Your task ▸
Each line of the data needs to be transcribed exactly.

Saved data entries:
==============================
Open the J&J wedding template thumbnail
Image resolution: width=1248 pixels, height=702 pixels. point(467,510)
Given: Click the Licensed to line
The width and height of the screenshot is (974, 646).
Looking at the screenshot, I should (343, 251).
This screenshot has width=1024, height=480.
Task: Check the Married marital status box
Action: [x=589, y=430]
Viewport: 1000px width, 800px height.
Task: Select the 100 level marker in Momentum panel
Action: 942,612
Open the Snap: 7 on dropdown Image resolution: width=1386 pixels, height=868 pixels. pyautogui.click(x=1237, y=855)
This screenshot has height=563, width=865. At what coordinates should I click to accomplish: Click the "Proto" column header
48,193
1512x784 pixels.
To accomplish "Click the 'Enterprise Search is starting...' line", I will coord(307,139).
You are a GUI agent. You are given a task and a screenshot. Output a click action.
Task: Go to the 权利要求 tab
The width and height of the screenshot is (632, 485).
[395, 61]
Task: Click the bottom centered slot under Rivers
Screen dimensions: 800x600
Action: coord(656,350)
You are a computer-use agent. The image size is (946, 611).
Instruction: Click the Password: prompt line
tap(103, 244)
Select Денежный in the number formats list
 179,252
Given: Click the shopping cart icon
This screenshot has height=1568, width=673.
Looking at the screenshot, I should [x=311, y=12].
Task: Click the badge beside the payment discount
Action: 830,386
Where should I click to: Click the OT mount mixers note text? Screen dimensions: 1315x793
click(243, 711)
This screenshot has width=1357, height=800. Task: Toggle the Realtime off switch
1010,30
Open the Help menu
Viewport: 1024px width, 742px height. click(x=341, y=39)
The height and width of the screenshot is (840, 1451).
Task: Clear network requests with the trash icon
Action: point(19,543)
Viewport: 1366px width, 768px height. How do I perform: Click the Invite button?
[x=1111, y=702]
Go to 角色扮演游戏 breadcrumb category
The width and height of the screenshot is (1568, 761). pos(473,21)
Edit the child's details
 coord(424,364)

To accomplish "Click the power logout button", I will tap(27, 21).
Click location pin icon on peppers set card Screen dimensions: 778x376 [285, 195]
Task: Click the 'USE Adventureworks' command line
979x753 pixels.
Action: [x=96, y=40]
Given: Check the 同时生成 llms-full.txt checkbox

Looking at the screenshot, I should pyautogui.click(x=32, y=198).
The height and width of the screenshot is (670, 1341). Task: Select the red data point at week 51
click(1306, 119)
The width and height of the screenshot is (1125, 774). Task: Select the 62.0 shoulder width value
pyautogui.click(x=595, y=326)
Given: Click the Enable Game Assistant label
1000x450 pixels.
==============================
Answer section ▸
Open the J&J wedding template thumbnail
Image resolution: width=1248 pixels, height=702 pixels. point(467,510)
Given: Click the Licensed to line
The width and height of the screenshot is (974, 646).
Looking at the screenshot, I should (343, 251).
This screenshot has width=1024, height=480.
Task: Check the Married marital status box
Action: [x=589, y=430]
Viewport: 1000px width, 800px height.
Task: Select the 100 level marker in Momentum panel
Action: 942,612
Open the Snap: 7 on dropdown Image resolution: width=1386 pixels, height=868 pixels. pyautogui.click(x=1237, y=855)
This screenshot has height=563, width=865. At what coordinates should I click to accomplish: Click the "Proto" column header
48,193
1512x784 pixels.
To accomplish "Click the 'Enterprise Search is starting...' line", I will coord(307,139).
You are a GUI agent. You are given a task and a screenshot. Output a click action.
Task: Go to the 权利要求 tab
The width and height of the screenshot is (632, 485).
[395, 61]
Task: Click the bottom centered slot under Rivers
Screen dimensions: 800x600
Action: coord(656,350)
You are a computer-use agent. The image size is (946, 611).
Instruction: Click the Password: prompt line
tap(103, 244)
Select Денежный in the number formats list
 179,252
Given: Click the shopping cart icon
This screenshot has height=1568, width=673.
Looking at the screenshot, I should [x=311, y=12].
Task: Click the badge beside the payment discount
Action: 830,386
Where should I click to: Click the OT mount mixers note text? Screen dimensions: 1315x793
click(243, 711)
This screenshot has width=1357, height=800. Task: Toggle the Realtime off switch
1010,30
Open the Help menu
Viewport: 1024px width, 742px height. click(x=341, y=39)
The height and width of the screenshot is (840, 1451).
Task: Clear network requests with the trash icon
Action: point(19,543)
Viewport: 1366px width, 768px height. How do I perform: Click the Invite button?
[x=1111, y=702]
Go to 角色扮演游戏 breadcrumb category
The width and height of the screenshot is (1568, 761). pos(473,21)
Edit the child's details
 coord(424,364)

To accomplish "Click the power logout button", I will tap(27, 21).
Click location pin icon on peppers set card Screen dimensions: 778x376 [285, 195]
Task: Click the 'USE Adventureworks' command line
979x753 pixels.
Action: [x=96, y=40]
Given: Check the 同时生成 llms-full.txt checkbox

Looking at the screenshot, I should pyautogui.click(x=32, y=198).
The height and width of the screenshot is (670, 1341). Task: Select the red data point at week 51
click(1306, 119)
The width and height of the screenshot is (1125, 774). Task: Select the 62.0 shoulder width value
pyautogui.click(x=595, y=326)
Given: Click the Enable Game Assistant label
1000x450 pixels.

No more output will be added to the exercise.